Last week, 42 cyber security amateurs prevented a cyber-savvy burglar from breaking into an Internet of Things (IoT)-connected home, in an ultra-realistic simulated competition run by security consultancy Roke and Cabinet Office-backed Cyber Security Challenge UK. The competition sought to find the UK’s best, hidden cyber talent and encourage them into jobs on the frontline of the UK’s cyber defence.
Defending Roke’s historic manor house, the contestants formed specialised cyber-units tasked to identify and secure the vulnerabilities in new, intelligent household gadgets such as smart locks, cameras, smart lighting, connected coffee machines, and numerous other devices that would be manipulated by the burglar to get into the site. In a race against the enemy, the teams plotted out the hacker’s route, and discovered how he had compromised the system, exploiting various weaknesses to gain access. The objective was to prevent the burglar from getting access to important documents stored in the mansion’s office.
The competition reflected real-life cyber-attack scenarios; the type many security experts fear are leaving UK homes vulnerable to hackers. An investigation by Which? in June showed how hackers can break into home networks and connected devices in just a few days. It also found eight out of 15 IoT devices were easily hackable, providing opportunities for hackers to exploit both organisations and households.
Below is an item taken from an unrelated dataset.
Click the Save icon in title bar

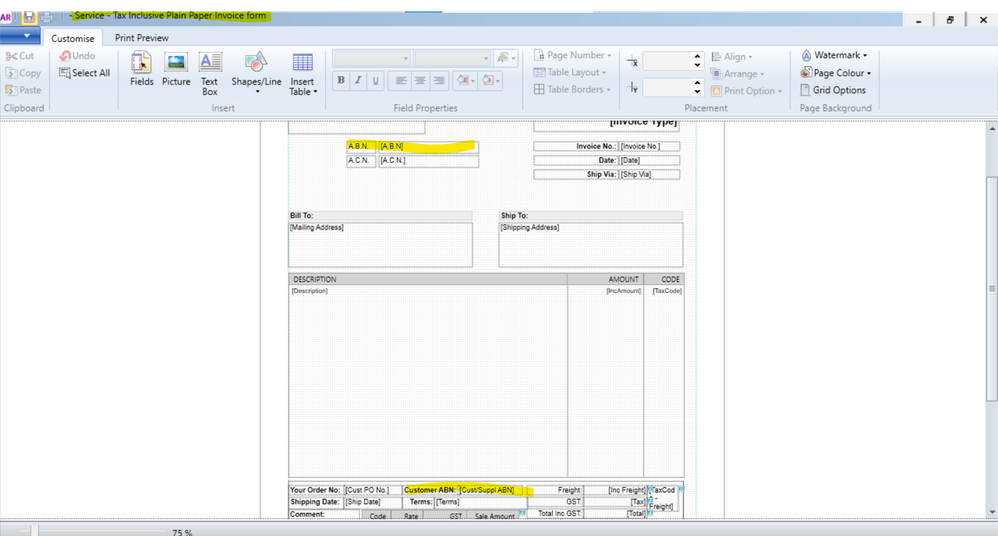pyautogui.click(x=29, y=17)
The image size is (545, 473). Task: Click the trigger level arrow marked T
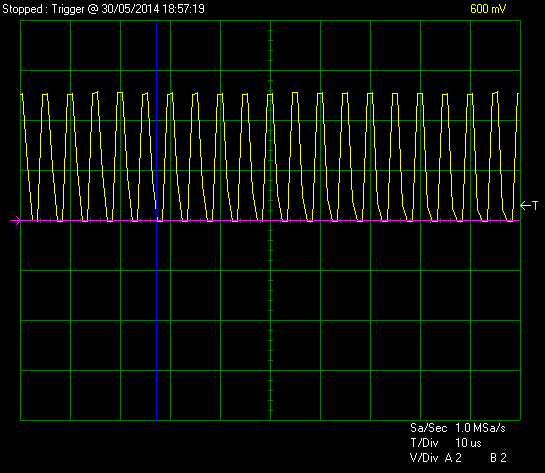pyautogui.click(x=529, y=206)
Insecure IoT devices had a global impact in late 2016, when the Mirai botnet hijacked default credentials in internet-connected devices to create a Distributed Denial of Service (DDoS) attack on popular services such as Netflix and Twitter, preventing access for users.
The scenario tested the teams’ abilities to investigate irregularities in the mansion’s system, using highly sought after skills such as network analysis and digital forensics. The competition also encouraged the contestants to adopt the mind-set of a criminal, assessing their likely approach and anticipating their next moves – a key skill for thwarting criminal attacks in the real world.
The ten individuals that will represent the UK in the European Cyber Security Challenge were: David Buchanan, Sofia McCall, James Nock, Ben Jackson, Kieran Amrane-Rendall, Harvey Stocks, Edward Godfrey, Matt Watkins, Tom Ryczanowski, and Laurence Tennant.
The highest scoring candidates that will progress to Masterclass were: Tim Carrington, Sophia McCall, Laurence Tennant, David Buchanan, Harrison Speight, Kieran Amrane-Rendall, Alastair Greaves and James Benson.
The cyber security industry is in critical need of more professionals to secure businesses and governments across the world. With a recent report by industry association (ISC)2 predicting the shortfall of skilled cyber workers to reach 1.8 million globally by 2022, companies must act fast to secure the digital economy from emerging threats.
The competitors qualified from a series of online challenges and were assessed on the day by a team of industry experts who marked their proficiencies against today’s professional requirements. The top performers from the event will have secured a coveted place in the Masterclass grand finale in November. The assessors also selected a group of contestants to compete in the prestigious European Cyber Security Challenge competition against teams from a host of European countries.
Anyone interested in taking part in these competitions can sign up and play today at www.cybersecuritychallenge.org.uk.
Nigel Harrison, acting Chief Executive of Cyber Security Challenge UK said: “Our competitions are designed to mirror the new and emerging cyber threats that society is now facing. The types of scenarios that we put our candidates through are based on real-world scenarios, but with an added twist to really see who has the skills and potential to join the profession. Demand for talent still outstrips supply when it comes to cyber security professionals and demand is only going to grow in the coming years. These competitions are a great way for candidates to experience what the industry is like and for employers to pick out potential recruits. We’d encourage anyone interested in cyber security to sign up and play today.”
Mark West, Information Security Lead, at Roke said: “The desire for convenience means our homes are filling with devices that talk to and share information with each other, with our phones, and with servers on the Internet. But the downside of the lights being on as you arrive home or a camera that allows you to see and talk to your pets when you’re not there, is the risk that a hacker could use these systems to gain access to your personal data. It’s vital that we have the ability to make sure that these devices are secure. This competition is designed to encourage the next generation that can help companies like ours do just that and protect the nation as a whole.”